Malachy decided to step in before the claws came out. “Yvonne, cut off the supply of whatever product you sold everyone and—we’ll talk about the rest later.”

She graced him with another carefully engineered pout, then sashayed away.

Malachy ushered Julian behind the bar. Among the crates of booze and shelves of glasses, he could almost hear himself think again.

“Whatever shite you and Razaq are pulling, stop.”

“Shite?” Julian, helping himself to the club’s finest bottle of sherry, paused with the glass halfway to his mouth.

“What shite, darling? I brought Ari along for our meeting—he’s so terribly eager to meet you that he even left his precious research behind—and you weren’t here.

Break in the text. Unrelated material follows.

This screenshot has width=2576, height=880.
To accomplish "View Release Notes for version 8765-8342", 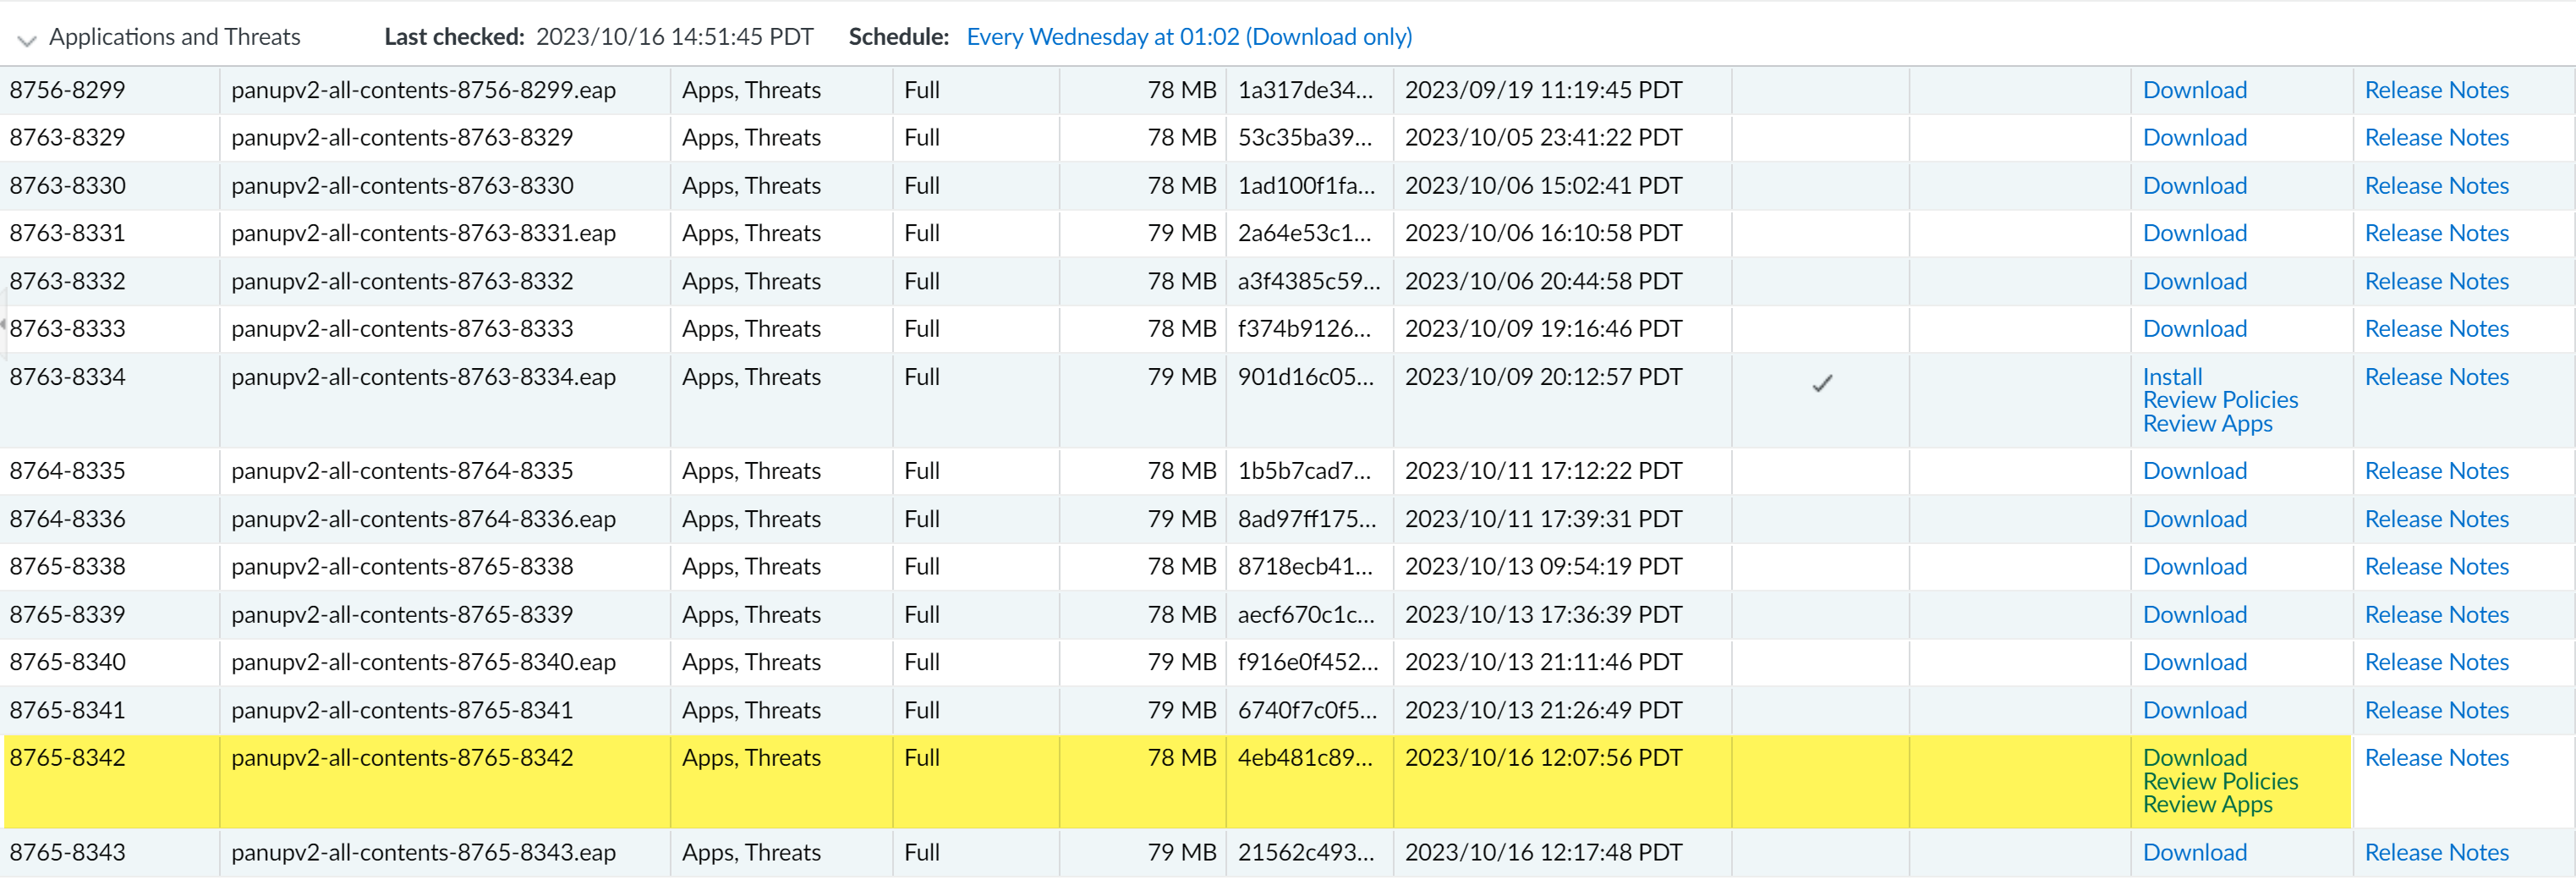I will tap(2435, 758).
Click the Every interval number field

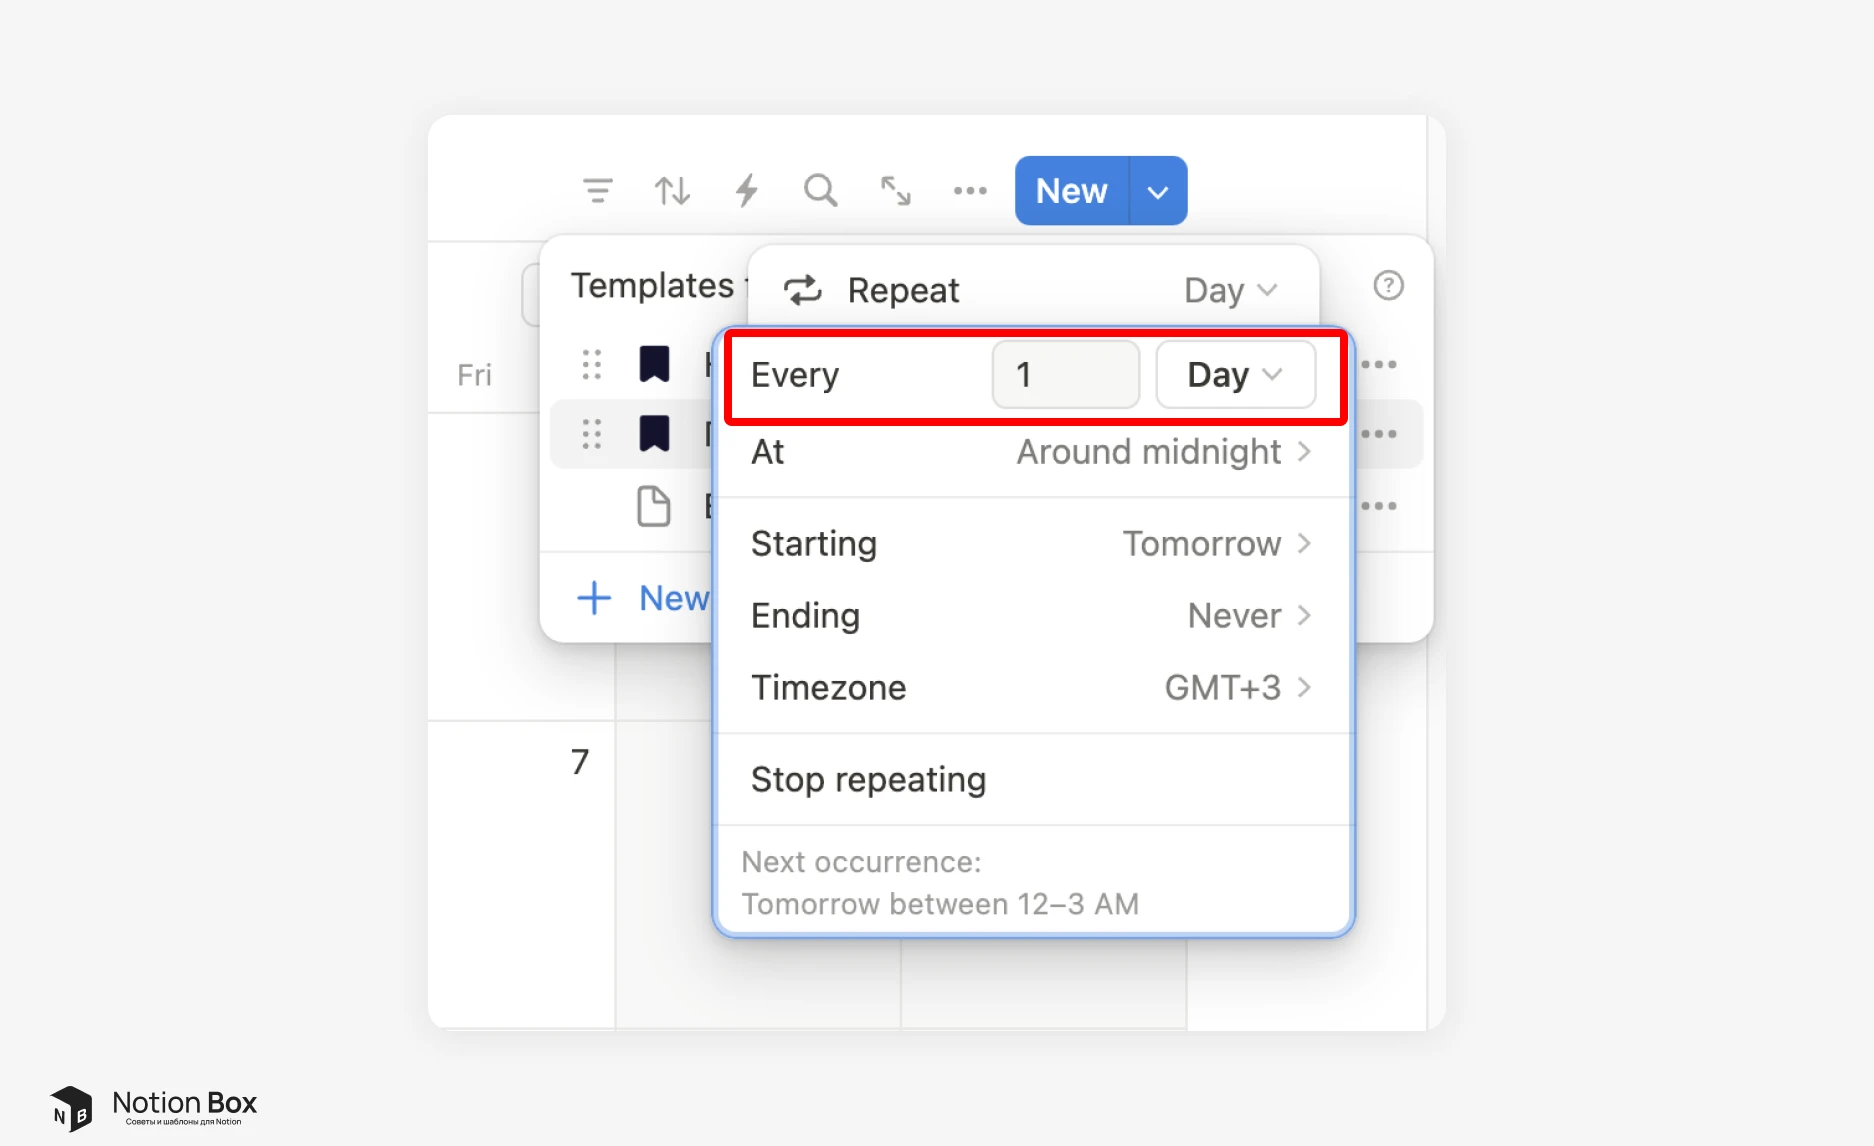pos(1065,375)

Not that I mind, mind you, as I can amuse myself in this delectable den of ill repute.

But Ari is so finicky about schedules and other tedious details.

He’s probably off reading a book somewhere and missing the splendor. Ah, what a lovely evening.”

Julian toasted the orgy. “There is something about tonight. Can’t you just feel it pulsing in your loins?”

Malachy pinched the bridge of his nose. Listening to this Yank prattle on, his lies like spun sugar, was the last thing he wanted to do right now.

Julian was clearly more concerned with chasing forbidden fruit than running a gang.

Which meant Ari Razaq, somewhere in the club now, was pulling the strings from the shadows.

If Yvonne and Julian’s handler weren’t responsible for the club’s madness, then who?

Or what, he thought, recalling Francis’s curse-locked lips. Francis had mentioned glimpsing a lioness through the mirror, like the one Sloane had sighted near the club.

Perhaps neither mages nor humans were to blame for this circus.

“I’m gasping for a cigarette. Do you mind if I just—” Julian’s gaze fastened on something over his shoulder.

Malachy turned. Julian’s attention was riveted on Laurence Bellamy, the centerpiece of rabid adoration. The sandy-haired actor turned as if in a dream. Across the valleys of flesh between them, the Lumomancers’ gazes locked. A look of anguished longing crossed Laurence’s chiseled features.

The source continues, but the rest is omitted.